2 thoughts on “Can computers improvise?

  1. Trevor Miles

    Loved the article Nick.
    It reminds me so much of a conference I attended in the mid-1980s when AI was a nascent study. There were tons of AI presentations and then there was Lotfi Zadeh presenting on Fuzzy Logic. It was also the time of a major herpes epidemic in the US, and before political correctness took hold. Lotfi skewered AI by describing how he boarded the plan to travel to the conference. First of all, when he arrived at the plane he asked the cabin attendant to tell him where eh was seated. She replied that the plane was quite empty so he could just choose a seat. First condition-response pair. He looked around the pane and found the prettiest woman with an empty seat next to her. Second condition-response pair. When he sat down, he have the woman a big smile and introduced himself. She had a big herpes sore on her lip. Third condition-response pair. So he stood up and look for the second best looking woman with an empty seat next to her who turned out to have 2 herpes sores. You get the picture. He said that any decision tree that requires precise condition-response pairs is inexhaustible.
    Zedah went on to say that he is much more comfortable in countries such as India where if the train departure time is listed as 10:00am the train can leave any time between 9:00am and 4:00pm, with the most likely time being 10:00am and the most probable time being 1:00pm.
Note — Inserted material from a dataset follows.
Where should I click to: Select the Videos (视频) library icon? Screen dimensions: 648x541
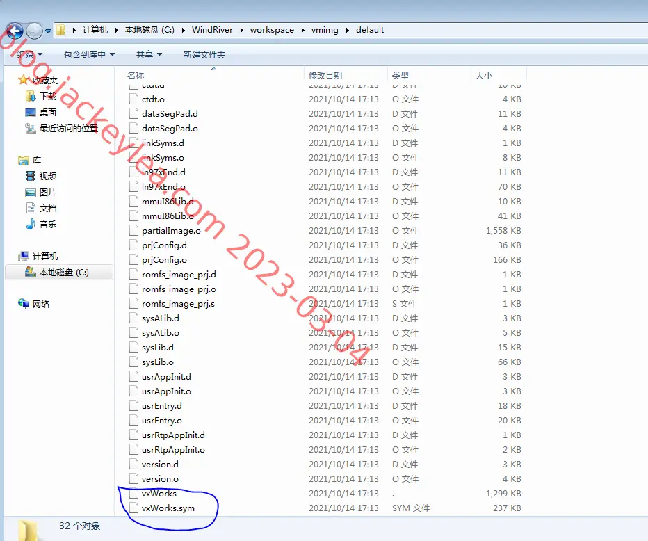[31, 177]
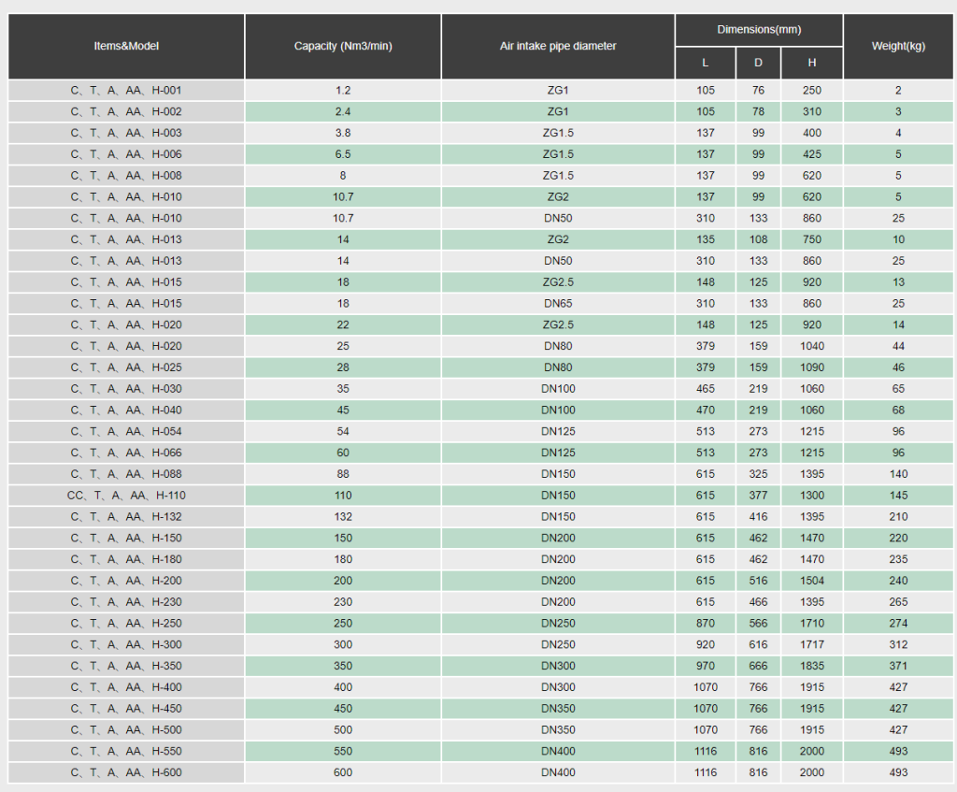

While his talk was entertaining it has stuck with me because of its insightful content.
    Warren Buffet supposedly said that “It is better to be approximately right than precisely wrong.” Perhaps this is his way of capturing the same concept.
    What I find interesting is the section in which you discuss the Google car. Which is worse, to be approximately right or precisely wrong?

  2. yvesT

    The key issue with AI, is that instead of talking about “research in Artificial Intelligence”, we should talk about “research of Artificial Intelligence”.
    There is absolutely no “discoveries” in “AI”.